Crid [CridComment @ gmail] at August 2, 2009 10:26 AM
At a place I used to work - at one point there was six software developers - 3 men and 3 women. One woman left and the other two women demanded that the next software developer hired be another woman. The team needed to reflect the population. Of course, like most areas, male software developers heavily out-number female ones - perhaps 10:1. Didn't matter as everyone was laid-off before another was hired. I was always surprized at how these two could not understand that the talent pool was different then the general population.
The Former Banker at August 2, 2009 12:45 PM
"One woman left and the other two women demanded that the next software developer hired be another woman."
That is the best way to CREATE sexism in men. Make them loathe to work with you and those like you. A man is not likely to be pissed that a woman was hired, but the reverse, as in the above story, is exactly the attitude that guarantees an employer will want to do exactly the opposite.
Employers don't care about demographics, (except in marketing) employers don't care about equal representation (except for pr), employers care about filling the necessary slots with the necressary talents and turning a profit as a result.
If I had an employee demand I hire a specific gender, that employee would be in the unemployment line for attempting to impose discriminatory hiring policies and insubordination.
Robert at August 3, 2009 8:32 AM
"Latina wisdom"
What is that exactly?
The law is the law, this is the U.S. Not Panama, not Nicaragua, not Mexico. We have our own laws, our own legal traditions, and our own traditions of justice. Is it perfect? Absolutely not, nothing involving people will ever be perfect.
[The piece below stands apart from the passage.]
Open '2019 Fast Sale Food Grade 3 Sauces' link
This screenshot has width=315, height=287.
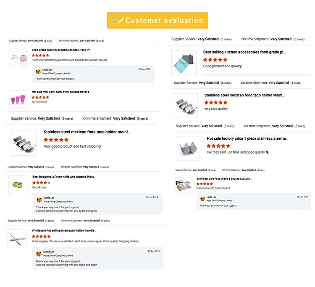pyautogui.click(x=224, y=179)
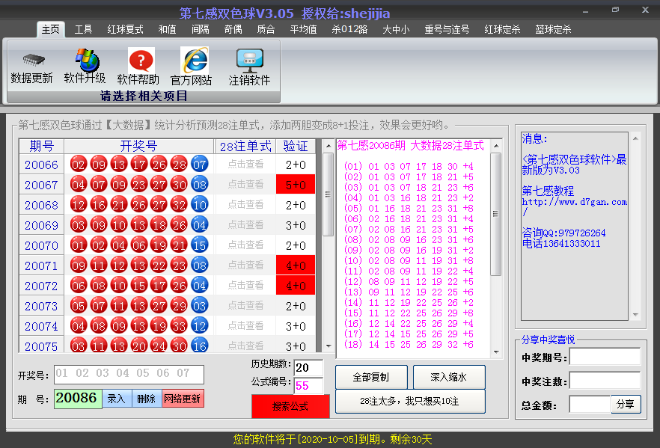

BUT, I damned well expect that any judge appointed to the U.S. court system, be it civil or criminal, state or federal, or any element or combination thereof, will make their rulings based on the rules of law in THIS land. Not "the old country" whatever country that may be, my mother's Panama, my great-great-great-great-great-great-great-grandfather's Scotland...American law and American legal rules and traditions must reign supreme within America.